Jessica Bost, COO, Wealth Advisor
He was sent to a nursing home, apart from his wife. He was strong-armed out of his estate assets. He was prescribed medication to suppress made-up behavioral issues. He was manipulated to sign a power over attorney to the family member orchestrating the entire scheme.
He’s not alone.
Self-reported elder financial abuse and fraud totals at least $2.6 billion dollars each year, according to a study published by the MetLife Mature Market Institute. Of the people exploited financially, over half suffered at the hand of a family, friend or neighbor – the majority of which were either a spouse or adult child, and irrespective to gender, race or ethnicity.
About one in 10 elders have experienced some form of abuse – physical, emotional, verbal, financial or neglectful – and it is estimated that only one in 25 abuse cases are reported to authorities. And devastatingly, these victims are 300% more at risk of an emergency-related death.
In many cases, the elder person was compromised by a recent health event, such as a stroke or dementia, which caused them to become either temporarily or permanently in need of assistance. Multiple studies have demonstrated that, in such situations when the caregiver is unprepared for the tremendous needs presented by caring for someone with dementia, the prevalence of abuse skyrockets to anywhere between 34 to 62%.
We, as a society, have a lot of work to do to advocate for the elder community.
Everyone who has an elder loved one, coworker, friend, neighbor and especially a client – someone who trusts you to have their best interests in mind – should be watchful and discerning. Research has shown elder abuse victims to be significantly more depressed than non-victims, and we must be aware and alert for these signs.
Having suspicion is enough to warrant careful and prudent conversations with family members or other close parties you trust, so that you can – if needed – enlist assistance from a third party.

SUPPLIED DATA:

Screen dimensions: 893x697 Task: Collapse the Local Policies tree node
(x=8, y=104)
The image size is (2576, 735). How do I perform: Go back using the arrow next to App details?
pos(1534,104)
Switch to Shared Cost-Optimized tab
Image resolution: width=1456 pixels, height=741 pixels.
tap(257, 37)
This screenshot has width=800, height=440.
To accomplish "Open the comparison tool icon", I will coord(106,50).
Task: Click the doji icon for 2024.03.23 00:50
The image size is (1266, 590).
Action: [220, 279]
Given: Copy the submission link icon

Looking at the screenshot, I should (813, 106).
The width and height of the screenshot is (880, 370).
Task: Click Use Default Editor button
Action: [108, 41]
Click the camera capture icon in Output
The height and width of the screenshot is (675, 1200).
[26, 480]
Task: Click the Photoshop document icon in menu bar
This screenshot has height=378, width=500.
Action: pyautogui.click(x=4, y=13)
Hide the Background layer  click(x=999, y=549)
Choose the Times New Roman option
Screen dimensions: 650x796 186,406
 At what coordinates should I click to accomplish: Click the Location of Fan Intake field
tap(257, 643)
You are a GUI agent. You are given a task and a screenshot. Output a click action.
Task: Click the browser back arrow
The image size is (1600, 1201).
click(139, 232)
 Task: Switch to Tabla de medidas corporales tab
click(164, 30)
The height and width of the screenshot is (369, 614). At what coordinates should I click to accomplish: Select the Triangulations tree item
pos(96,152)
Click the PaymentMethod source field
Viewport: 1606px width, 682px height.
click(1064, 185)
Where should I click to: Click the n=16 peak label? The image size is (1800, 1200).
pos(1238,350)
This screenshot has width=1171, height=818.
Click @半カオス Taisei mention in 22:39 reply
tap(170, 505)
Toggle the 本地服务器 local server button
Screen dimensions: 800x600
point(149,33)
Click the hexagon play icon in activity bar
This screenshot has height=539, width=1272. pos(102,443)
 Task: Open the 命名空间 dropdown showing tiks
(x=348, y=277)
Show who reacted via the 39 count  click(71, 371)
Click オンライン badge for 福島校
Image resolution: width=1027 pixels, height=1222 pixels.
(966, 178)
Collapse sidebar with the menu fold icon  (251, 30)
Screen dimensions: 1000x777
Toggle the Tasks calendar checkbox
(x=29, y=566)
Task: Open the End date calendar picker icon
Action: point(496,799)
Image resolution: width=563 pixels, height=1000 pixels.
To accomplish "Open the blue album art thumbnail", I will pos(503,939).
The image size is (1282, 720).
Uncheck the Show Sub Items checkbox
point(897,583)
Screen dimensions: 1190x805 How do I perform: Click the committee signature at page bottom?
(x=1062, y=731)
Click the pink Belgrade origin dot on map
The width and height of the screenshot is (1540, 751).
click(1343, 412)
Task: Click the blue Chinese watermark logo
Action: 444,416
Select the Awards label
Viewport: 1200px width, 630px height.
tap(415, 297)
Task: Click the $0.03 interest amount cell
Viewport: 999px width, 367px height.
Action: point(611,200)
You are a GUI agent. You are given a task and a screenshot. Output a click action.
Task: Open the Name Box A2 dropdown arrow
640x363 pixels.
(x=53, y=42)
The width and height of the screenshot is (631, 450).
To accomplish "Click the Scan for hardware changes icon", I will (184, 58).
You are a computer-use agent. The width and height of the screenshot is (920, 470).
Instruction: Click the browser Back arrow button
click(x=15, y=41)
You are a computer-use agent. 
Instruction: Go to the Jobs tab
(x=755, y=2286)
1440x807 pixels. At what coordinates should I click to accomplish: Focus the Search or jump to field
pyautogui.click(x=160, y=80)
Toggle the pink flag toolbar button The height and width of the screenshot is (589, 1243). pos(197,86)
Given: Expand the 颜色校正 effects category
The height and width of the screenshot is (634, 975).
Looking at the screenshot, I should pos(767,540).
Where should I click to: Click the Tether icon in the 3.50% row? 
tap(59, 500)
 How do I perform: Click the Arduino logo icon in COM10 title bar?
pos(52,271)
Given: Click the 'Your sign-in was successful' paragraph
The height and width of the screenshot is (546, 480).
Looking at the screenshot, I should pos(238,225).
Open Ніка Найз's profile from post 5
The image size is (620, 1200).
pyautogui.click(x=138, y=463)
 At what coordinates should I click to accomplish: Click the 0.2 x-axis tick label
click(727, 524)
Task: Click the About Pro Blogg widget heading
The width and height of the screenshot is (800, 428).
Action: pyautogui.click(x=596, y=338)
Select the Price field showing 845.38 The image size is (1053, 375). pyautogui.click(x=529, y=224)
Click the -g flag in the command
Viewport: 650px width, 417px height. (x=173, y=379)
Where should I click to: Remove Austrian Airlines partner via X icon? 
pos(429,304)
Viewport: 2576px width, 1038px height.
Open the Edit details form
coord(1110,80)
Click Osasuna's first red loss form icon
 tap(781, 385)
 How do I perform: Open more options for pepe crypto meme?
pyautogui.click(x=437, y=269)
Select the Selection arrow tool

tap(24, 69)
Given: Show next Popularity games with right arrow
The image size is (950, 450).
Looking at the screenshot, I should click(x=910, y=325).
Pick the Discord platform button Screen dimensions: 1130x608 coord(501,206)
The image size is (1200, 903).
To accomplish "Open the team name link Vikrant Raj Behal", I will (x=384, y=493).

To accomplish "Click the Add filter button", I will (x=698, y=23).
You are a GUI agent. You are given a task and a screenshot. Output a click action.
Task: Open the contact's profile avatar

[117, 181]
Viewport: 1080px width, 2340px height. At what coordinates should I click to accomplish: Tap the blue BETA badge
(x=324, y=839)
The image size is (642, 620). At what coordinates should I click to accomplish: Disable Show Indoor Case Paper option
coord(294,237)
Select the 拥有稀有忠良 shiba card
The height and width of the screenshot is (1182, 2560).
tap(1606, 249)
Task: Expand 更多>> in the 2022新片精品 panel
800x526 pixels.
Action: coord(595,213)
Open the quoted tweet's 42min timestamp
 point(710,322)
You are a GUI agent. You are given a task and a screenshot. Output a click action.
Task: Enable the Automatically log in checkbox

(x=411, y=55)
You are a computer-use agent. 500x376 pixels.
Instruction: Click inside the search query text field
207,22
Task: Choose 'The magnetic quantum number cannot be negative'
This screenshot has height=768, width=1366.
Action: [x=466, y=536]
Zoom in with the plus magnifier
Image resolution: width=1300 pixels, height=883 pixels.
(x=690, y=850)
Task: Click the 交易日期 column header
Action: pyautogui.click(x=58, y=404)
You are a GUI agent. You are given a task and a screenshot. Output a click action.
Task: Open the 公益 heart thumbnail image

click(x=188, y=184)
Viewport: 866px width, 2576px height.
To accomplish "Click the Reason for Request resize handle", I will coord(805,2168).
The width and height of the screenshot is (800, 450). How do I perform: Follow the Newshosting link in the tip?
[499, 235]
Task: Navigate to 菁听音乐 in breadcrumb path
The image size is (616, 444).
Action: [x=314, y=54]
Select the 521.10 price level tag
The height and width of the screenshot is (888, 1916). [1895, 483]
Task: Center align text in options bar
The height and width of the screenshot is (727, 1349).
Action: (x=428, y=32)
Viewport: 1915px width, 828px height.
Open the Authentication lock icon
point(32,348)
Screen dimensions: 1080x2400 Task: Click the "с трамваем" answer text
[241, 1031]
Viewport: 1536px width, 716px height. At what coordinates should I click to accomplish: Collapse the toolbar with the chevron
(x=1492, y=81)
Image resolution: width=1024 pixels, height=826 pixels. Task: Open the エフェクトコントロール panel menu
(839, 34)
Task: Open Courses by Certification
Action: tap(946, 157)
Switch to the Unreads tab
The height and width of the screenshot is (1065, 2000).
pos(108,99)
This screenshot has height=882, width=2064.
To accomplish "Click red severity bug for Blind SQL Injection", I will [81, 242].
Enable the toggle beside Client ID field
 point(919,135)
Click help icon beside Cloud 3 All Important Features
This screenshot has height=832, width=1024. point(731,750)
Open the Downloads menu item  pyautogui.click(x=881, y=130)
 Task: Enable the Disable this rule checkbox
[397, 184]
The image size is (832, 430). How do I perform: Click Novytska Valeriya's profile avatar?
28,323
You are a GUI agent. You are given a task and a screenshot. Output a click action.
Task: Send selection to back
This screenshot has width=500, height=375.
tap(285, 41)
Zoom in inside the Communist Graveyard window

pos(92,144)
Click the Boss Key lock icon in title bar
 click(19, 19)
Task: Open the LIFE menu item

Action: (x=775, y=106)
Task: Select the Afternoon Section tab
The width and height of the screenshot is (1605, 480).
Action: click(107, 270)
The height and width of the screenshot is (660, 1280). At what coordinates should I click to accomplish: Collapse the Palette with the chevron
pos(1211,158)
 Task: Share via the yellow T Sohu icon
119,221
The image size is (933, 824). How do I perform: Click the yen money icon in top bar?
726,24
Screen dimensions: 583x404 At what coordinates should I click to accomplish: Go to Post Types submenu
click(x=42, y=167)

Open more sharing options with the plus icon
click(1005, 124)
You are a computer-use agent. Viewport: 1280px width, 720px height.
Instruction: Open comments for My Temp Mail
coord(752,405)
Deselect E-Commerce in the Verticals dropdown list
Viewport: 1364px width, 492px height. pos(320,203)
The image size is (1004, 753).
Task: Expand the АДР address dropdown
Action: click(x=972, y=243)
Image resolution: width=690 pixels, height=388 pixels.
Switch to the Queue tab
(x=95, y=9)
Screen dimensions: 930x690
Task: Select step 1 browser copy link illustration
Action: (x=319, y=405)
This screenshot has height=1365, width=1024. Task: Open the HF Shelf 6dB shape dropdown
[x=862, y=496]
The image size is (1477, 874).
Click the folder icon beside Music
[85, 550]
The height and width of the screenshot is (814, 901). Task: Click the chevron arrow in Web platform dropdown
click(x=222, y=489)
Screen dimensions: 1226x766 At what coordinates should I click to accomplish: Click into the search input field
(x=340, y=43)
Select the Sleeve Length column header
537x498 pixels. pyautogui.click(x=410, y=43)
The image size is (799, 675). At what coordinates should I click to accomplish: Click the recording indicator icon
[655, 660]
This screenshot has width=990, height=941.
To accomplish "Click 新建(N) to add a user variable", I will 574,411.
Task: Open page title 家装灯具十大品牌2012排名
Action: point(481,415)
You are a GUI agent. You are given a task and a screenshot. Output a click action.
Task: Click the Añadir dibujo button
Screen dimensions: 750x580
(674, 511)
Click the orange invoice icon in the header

QUESTIONS TO ANSWER:
1. Duplicate everything in the elder abuse article from "He’s not alone." down to "an emergency-related death.".
2. Translate this sentence from the elder abuse article into Spanish: "We, as a society, have a lot of work to do to advocate for the elder community."
3. Take the elder abuse article further, picking up after its last sentence.
The records are not used in this exercise.

TASK ANSWERS:
1.
He’s not alone.
Self-reported elder financial abuse and fraud totals at least $2.6 billion dollars each year, according to a study published by the MetLife Mature Market Institute. Of the people exploited financially, over half suffered at the hand of a family, friend or neighbor – the majority of which were either a spouse or adult child, and irrespective to gender, race or ethnicity.
About one in 10 elders have experienced some form of abuse – physical, emotional, verbal, financial or neglectful – and it is estimated that only one in 25 abuse cases are reported to authorities. And devastatingly, these victims are 300% more at risk of an emergency-related death.

2. Nosotros, como sociedad, tenemos mucho trabajo por hacer para abogar por la comunidad de personas mayores.

3.
For ideas on third-party resources, make a list of the elder person’s phone contacts, noting the professionals and public service members who may be in a position to take additional action on behalf of the person. Think attorneys, law enforcement officials, and other legal and financial professionals whom the person may know or may have worked with in the past. In some cases, due to the complexity of the abuse, a single report may not be enough to restore justice, as no one source will likely have the resources available to fully meet the need.
Finally, let’s keep in mind that every situation – no matter how egregious the abuse or difficult the consequences – deserves a response. Every human is entitled to basic rights, which include – but are certainly not limited to – equality; freedom from discrimination; the right to life, liberty and the pursuit of freedom; and the freedom from torture and degrading treatment. We may not know how to completely correct the wrong or restore justice, but we can always take the next right action step to protect and respect our loved ones. And then, once gaining a bit of altitude, clarity or additional assistance, take the next. And the next.